Larger DL models require more training time to achieve convergence. Even smaller models such as EfficientNet (43 million parameters; see References 3 below) and EfficientNetV2 (24 million parameters; see References 3 below) can take several days to train depending on the size of data and the compute used. These results clearly show the need to train models across multiple compute nodes with GPUs to reduce the training time. Data scientists and machine learning engineers can benefit by distributing the training of a DL model across multiple nodes. The Dell Validated Design for AI shows how software-defined infrastructure with virtualized GPUs is highly performant and suitable for AI (Artificial Intelligence) workloads. Different AI workloads require different resources sizing, isolation of resources, use of GPUs, and a better way to scale across multiple nodes to handle the compute-intensive DL workloads.
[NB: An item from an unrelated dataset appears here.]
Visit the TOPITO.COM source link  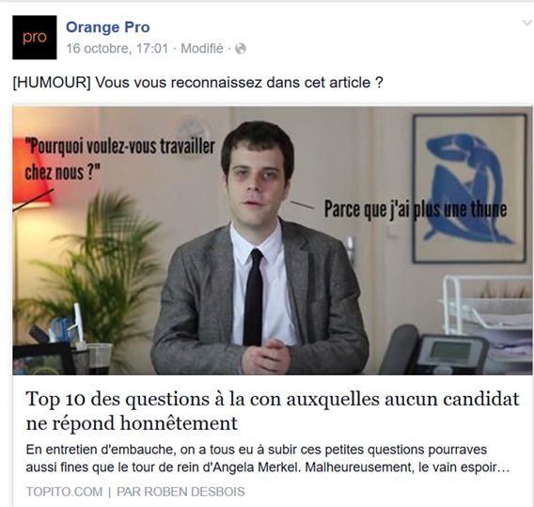pos(64,492)
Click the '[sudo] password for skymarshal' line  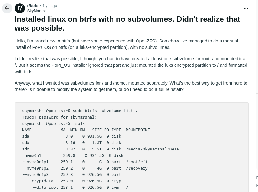(59, 117)
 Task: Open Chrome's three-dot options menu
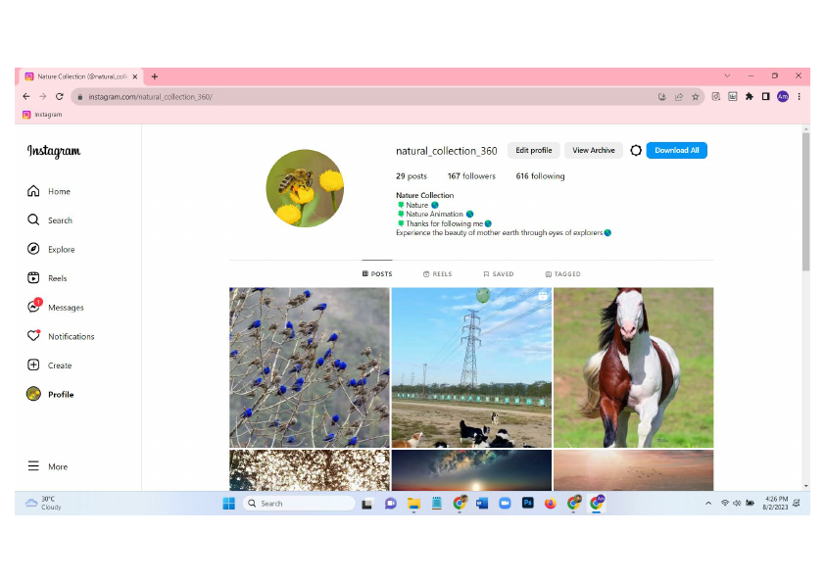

This blog demonstrates the use and performance across various settings such as multinode and multi-GPU workloads on Dell PowerEdge servers with NVIDIA GPUs and VMware vSphere.
System Details
The following table provides the system details:
Table 1: System details
Component | Details |
Server | Dell PowerEdge R750xa (NVIDIA-Certified System) |
Processor | 2 x Intel Xeon Gold 6338 CPU @ 2.00 GHz |
GPU | 4 x NVIDIA A100 PCIe |
Network Adapter | Mellanox ConnectX-6 Dual port 100 GbE |
Storage | Dell PowerScale |
ESXi Version | 7.0.3 |
BIOS Version | 1.1.3 |
GPU Driver Version | 470.82.01 |
CUDA Version | 11.4 |
Setup for multinode experiments
To achieve the best performance for distributed training, we need to perform the following high-level steps when the ESXi server and virtual machines (VMs) are created:
- Enable Address Translation Services (ATS) on VMware ESXi and VMs to enable peer to peer (P2P) transfers with high performance.
- Enable ATS on the ConnectX-6 NIC.
- Use the ibdev2netdev utility to display the installed Mellanox ConnectX-6 card and mapping between logical and physical ports, and enable the required ports.
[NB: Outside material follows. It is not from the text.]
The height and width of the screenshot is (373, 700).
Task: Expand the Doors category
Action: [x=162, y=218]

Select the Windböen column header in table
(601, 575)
- Create a Docker container with Mellanox OFED drivers, Open MPI Library, and NVIDIA optimized TensorFlow (the DL framework that is used in the following performance tests).
- Set up a keyless SSH login between VMs.
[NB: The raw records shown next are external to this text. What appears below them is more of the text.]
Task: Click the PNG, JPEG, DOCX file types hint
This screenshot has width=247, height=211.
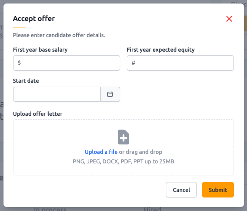Action: [x=123, y=161]
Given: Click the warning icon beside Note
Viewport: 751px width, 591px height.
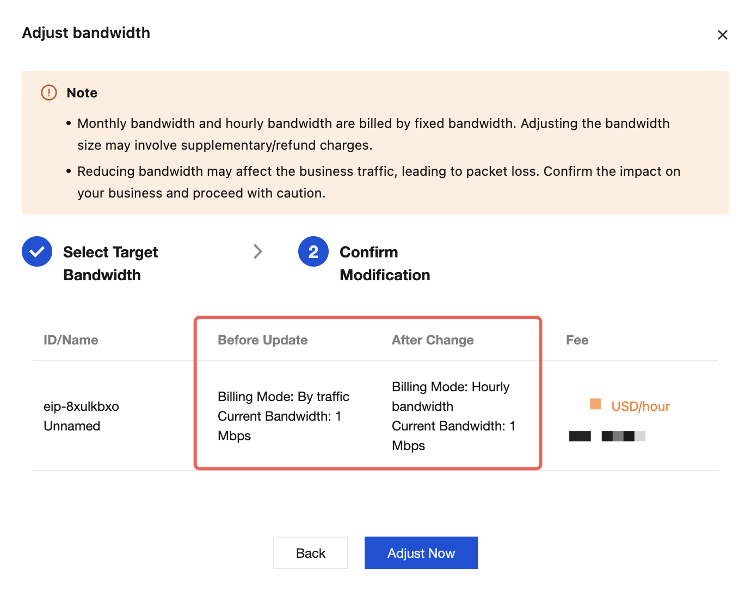Looking at the screenshot, I should 49,93.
- When configuring multiple GPUs in the VM, connect the GPUs with NVLINK.
Performance evaluation
For the evaluation, we used VMs with 32 CPUs, 64 GB of memory, and GPUs (depending on the experiment). The evaluation of the training performance (throughput) is based on the following scenarios:
- Scenario 1—Single node with multiple VMs and multi-GPU model training
- Scenario 2—Multinode model training (distributed training)
Scenario 1
Imagine the case in which there are multiple data scientists working on building and training different models. It is vital to strictly isolate resources that are shared between the data scientists to run their respective experiments. How effectively can the data scientists use the resources available?
The following figure shows several experiments on a single node with four GPUs and the performance results. For each of these experiments, we run tf_cnn_benchmarks with the ResNet50 model with a batch size of 1024 using synthetic data.
Note: The NVIDIA A100 GPU supports a NVLink bridge connection with a single adjacent NVIDIA A100 GPU. Therefore, the maximum number of GPUs added to a single VM for multi-GPU experiments on a Dell PowerEdge R750xa server is two.
Figure 1: Performance comparison of multi-VMs and multi-GPUs on a single node
Figure 1 shows the throughput (the average on three runs) of three different experiment setups:
- Setup 1 consists of a single VM with two GPUs. This setup might be beneficial to run a machine learning workload, which needs more GPUs for faster training (5500 images/second) but still allows the remaining resources in the available node for other data scientists to use.
- Setup 2 consists of two VMs with one GPU each. We get approximately 2700 images/second on each VM, which can be useful to run multiple hyper-parameter search experiments to fine-tune the model.
- Setup 3 consists of two VMs with two GPUs each. We use all the GPUs available in the node and show the maximum cumulative throughput of approximately 11000 images/second between two VMs.
Scenario 2
Training large DL models requires a large amount of compute. We also need to ensure that the training is completed in an acceptable amount of time. Efficient parallelization of deep neural networks across multiple servers is important to achieve this requirement. There are two main algorithms when we address distributed training, data parallelism, and model parallelism. Data parallelism allows the same model to be replicated in all nodes, and we feed different batches of input data to each node. In model parallelism, we divide the model weights to each node and the same minibatch data is trained across the nodes.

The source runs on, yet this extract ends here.